I had a few idea on the data quality check on the Spaces alone (Trailing/leading) and also it did a good perfomance

select sum(char_length(name)) - sum(char_length(trim both from name ) from X

Say if above the query retruns more than 0, then i consider the data has some apces and fail the process...

Simililary does anyone has any data quality ideas for Special characters,spaces etc ?

Tags (1)
6 REPLIES
Enthusiast

Re: Data Quality checks on the user data

If is is for a small and one-off situation , you can develop scripts. Teradata has Miner's Profiler, DQRM, if you have them. You can check. But many advanced features are also available in Ataccama's solutions for DQ, including MDM....

Tools are more convenient and faster.

Junior Contributor

Re: Data Quality checks on the user data

Your requirements should be covered by some simple regular expression using REGEXP_SIMILAR

Re: Data Quality checks on the user data

Hi dieter,

I referred to one of your another post to use the otranslate

CHAR_LENGTH(oTranslate(col, 'abcdefghijklmnopqrstuvwxyzABCDEFGHIJKLMNOPQRSTUVWXYZ', '')

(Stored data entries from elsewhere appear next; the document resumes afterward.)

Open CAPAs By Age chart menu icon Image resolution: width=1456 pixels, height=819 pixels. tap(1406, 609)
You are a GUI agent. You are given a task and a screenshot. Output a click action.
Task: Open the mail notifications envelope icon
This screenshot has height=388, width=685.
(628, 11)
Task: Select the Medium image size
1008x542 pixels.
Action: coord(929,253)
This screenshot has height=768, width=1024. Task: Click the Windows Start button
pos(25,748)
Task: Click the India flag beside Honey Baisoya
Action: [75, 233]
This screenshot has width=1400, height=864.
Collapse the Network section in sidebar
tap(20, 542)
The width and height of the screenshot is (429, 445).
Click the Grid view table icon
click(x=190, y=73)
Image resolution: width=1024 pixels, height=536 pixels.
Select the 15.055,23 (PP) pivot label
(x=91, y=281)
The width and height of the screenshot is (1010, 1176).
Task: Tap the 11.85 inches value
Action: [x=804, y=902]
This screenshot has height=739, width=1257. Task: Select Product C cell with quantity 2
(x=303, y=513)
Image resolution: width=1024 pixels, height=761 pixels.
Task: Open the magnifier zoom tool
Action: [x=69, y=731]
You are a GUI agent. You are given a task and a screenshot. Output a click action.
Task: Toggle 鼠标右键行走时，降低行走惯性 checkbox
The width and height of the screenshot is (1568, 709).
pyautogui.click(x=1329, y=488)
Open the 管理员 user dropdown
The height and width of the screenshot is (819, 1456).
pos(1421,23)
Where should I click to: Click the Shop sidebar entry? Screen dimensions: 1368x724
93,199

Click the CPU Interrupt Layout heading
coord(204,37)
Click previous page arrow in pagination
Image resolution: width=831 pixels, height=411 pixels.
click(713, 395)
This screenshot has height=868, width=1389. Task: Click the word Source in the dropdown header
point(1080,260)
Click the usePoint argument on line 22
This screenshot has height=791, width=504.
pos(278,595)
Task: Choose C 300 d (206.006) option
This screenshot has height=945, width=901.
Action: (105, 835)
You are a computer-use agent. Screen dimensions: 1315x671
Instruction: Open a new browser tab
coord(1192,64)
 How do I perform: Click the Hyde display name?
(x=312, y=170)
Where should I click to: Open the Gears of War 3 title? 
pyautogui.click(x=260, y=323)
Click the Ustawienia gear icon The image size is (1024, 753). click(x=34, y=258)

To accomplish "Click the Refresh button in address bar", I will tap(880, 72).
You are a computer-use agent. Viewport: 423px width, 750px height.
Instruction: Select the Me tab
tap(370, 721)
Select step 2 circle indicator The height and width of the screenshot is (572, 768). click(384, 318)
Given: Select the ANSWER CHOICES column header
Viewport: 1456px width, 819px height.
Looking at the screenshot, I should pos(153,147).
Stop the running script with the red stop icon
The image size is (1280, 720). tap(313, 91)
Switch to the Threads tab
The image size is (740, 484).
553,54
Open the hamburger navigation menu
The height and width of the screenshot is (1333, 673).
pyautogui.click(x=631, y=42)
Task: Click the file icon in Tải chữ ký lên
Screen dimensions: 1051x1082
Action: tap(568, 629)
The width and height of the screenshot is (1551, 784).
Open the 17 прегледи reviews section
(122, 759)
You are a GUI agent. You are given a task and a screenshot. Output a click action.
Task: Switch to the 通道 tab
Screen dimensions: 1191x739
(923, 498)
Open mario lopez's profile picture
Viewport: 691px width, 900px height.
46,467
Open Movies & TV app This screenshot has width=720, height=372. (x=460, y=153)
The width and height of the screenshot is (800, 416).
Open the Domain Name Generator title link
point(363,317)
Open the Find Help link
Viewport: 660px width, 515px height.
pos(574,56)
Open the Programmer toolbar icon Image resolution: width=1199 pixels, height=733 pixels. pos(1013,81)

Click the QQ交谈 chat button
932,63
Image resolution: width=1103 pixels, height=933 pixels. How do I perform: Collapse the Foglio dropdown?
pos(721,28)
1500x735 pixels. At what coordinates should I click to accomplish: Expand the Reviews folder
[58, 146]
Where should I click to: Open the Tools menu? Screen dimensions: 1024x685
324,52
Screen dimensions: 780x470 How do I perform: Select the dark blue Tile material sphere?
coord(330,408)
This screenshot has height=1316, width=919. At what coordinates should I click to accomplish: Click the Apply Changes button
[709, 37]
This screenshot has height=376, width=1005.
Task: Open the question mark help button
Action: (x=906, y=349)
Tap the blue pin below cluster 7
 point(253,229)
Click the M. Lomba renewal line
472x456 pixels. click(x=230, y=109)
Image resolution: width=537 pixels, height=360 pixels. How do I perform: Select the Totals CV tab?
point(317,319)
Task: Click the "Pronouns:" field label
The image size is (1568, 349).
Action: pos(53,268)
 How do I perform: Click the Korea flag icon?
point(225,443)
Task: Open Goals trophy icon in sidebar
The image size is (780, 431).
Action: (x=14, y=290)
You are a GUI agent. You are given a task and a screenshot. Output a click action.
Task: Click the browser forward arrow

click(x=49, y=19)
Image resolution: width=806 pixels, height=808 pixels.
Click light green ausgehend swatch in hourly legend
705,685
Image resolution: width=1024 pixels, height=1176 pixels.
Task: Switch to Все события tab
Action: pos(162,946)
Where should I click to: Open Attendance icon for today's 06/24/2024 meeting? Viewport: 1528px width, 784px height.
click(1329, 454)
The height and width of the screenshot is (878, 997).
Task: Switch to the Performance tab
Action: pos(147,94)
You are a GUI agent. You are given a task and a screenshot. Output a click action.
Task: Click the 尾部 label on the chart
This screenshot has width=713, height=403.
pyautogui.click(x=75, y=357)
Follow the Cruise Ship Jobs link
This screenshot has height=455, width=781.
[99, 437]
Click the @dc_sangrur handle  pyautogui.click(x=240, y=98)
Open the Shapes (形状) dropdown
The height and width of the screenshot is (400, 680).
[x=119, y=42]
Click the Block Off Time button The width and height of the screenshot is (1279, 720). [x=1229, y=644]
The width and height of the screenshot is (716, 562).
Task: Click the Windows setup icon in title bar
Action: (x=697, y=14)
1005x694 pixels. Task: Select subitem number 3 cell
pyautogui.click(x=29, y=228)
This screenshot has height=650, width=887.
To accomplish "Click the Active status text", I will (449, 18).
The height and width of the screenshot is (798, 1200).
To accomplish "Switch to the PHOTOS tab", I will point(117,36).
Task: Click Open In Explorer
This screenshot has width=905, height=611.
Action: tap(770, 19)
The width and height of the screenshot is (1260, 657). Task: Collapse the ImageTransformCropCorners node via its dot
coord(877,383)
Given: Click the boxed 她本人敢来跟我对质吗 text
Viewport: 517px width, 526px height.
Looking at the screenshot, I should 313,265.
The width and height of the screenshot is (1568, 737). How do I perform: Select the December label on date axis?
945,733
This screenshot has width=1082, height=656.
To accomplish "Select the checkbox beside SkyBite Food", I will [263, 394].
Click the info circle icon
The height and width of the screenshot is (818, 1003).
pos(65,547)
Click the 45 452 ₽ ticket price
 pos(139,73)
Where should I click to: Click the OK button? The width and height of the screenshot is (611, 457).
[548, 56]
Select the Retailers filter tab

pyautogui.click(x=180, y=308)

However my sql query returns an error like 3706 column name does not match a defined type name ...

Re: Data Quality checks on the user data

And the teradata version i use is 13.10.07.18

Junior Contributor

Re: Data Quality checks on the user data

OTranslate plus regular expressions are implemented in TD14, before there's only oTranslate as part of the Oracle UDFs, ask your TD support for the latest release.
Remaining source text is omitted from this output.